Looking for phantoms along Colorado's Gold Belt
It's been more than a decade since I've seen the eastern flanks of the Sangre de Cristo Range, which tower over the Wet Mountain Valley, forming one of the most dramatic skylines in the state (there are a lot of those, however). Last weekend, after spending a few days in Salida, I took the scenic route back to Fort Collins, looping through the Wet Mountains, driving the 30-some odd miles of the Gold Belt BLM Backcountry Byway north of Cañon City and briefly experiencing the spectacle of Cripple Creek, one of the last towns of more than 1,000 people I had not yet visited.
Westcliffe, in the middle of the Wet Mountain Valley between the Wets and the Sangres, feels like a cheap tourist town without the tourists (do many tourists come to Colorado in September?), sort of what I imagine Estes Park might be like if the national park weren't next door and the Stanley hadn't been built. But Westcliffe, the seat of Custer County, has a hell of a view, one that stretches from the Crestone peaks all the way to the Sawatch Range. To the east are the very Black Hills-like Wet Mountains, which are as lush as the name implies and as rolling as the Blue Ridge.
The Wet Mountains are the last sub-range of the Rockies within Colorado that I had left to visit, and apparently very few people spend much time here. They barely top out above 12,000 feet, and aren't typical of the rugged, rocky summits you'll find in nearly every other mountain range in Colorado. In other words, the Wet Mountains and the Greenhorn Mountain Wilderness at their southern tip are well worthy of exploration one day soon.
The highlight of the trip on Sunday was the drive up Phantom Canyon from Cañon City to Victor. The road follows the grade of an old gold mine railroad threading through a rugged and surprisingly arid canyon at the edge of the Front Range south of Pike's Peak. The road, mostly in Fremont County, passes through Bureau of Land Management land, which is a rarity on the Front Range. The BLM owns a large swath of public land along the U.S. 50 corridor along the Arkansas River and into the canyons and hills around Cañon City, but, except for scattered parcels here and there, there is little other BLM land in Colorado east of crest of the Front Range. Most BLM backcountry byways are in incredibly remote areas in southwest New Mexico, southern Utah, rural Oregon and in other distant places.
The Gold Belt is the exception. Known for its narrow path through the canyon that simply doesn't allow opposing traffic to pass each other in the most precipitous places, it's a fun drive if you don't mind creeping around blind corners on the side of a cliff, hoping some yahoo doesn't fishtail around the curve without regard for the oncoming traffic neither he nor you can see. It's a great ride in any case, and how often do you get to drive over wooden bridges in Colorado?
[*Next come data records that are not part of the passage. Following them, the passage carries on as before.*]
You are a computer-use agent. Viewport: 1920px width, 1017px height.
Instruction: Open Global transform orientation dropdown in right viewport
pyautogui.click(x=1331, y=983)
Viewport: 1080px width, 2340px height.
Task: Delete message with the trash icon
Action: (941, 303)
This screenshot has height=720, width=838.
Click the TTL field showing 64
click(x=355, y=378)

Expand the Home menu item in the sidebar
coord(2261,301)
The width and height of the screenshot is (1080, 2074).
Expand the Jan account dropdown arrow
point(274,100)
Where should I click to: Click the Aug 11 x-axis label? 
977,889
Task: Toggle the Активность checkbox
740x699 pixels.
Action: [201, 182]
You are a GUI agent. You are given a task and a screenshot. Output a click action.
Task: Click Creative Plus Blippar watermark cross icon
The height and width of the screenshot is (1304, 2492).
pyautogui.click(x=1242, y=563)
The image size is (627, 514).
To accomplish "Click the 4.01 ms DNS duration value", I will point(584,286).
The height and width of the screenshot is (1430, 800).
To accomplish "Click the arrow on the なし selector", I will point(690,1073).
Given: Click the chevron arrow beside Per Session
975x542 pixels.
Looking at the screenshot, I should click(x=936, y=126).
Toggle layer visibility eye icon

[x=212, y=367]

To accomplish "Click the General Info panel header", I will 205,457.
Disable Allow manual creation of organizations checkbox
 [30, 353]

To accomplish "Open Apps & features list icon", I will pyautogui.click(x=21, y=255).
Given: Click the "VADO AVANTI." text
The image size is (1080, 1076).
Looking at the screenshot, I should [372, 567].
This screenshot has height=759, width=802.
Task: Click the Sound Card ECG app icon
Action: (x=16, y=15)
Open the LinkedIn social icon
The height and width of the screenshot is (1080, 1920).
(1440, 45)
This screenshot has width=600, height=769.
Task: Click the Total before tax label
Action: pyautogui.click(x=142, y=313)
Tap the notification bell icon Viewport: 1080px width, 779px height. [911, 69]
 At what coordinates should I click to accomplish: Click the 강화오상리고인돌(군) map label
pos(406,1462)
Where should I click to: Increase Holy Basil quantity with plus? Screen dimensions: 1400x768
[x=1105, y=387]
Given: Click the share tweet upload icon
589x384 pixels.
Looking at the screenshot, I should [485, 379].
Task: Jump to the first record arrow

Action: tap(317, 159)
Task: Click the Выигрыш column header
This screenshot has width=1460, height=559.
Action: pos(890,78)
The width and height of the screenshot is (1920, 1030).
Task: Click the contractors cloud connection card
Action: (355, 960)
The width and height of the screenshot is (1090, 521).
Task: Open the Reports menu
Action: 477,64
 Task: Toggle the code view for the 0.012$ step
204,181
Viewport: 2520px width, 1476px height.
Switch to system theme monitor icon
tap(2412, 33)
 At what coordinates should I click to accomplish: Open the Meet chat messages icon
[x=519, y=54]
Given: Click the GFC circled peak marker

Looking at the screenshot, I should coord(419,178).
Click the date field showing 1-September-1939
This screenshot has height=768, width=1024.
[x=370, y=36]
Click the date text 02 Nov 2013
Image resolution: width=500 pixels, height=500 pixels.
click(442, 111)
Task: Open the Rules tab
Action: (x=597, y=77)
The Gold Belt byway deposits you in Victor, more than 3,000 feet higher than where you started along the Arkansas River. Victor is an old mining town similar to Cripple Creek, only without the casinos.
Until Sunday, I'd never visited Cripple Creek, where — and this is no exaggeration — the oxygen tank-carrying elderly far outnumbered those younger than, say, 50. What strikes me about the city, which is perched at 9,500 feet on the side of a hill with a million dollar view of the Sangres and points south, is that people seem to visit to feed slot machines while paying only passing attention to the landscape. Why anesthetize yourself with the hypnotizing slot machine jangle and false promises when the landscape and the history of the Cripple Creek beg exploration?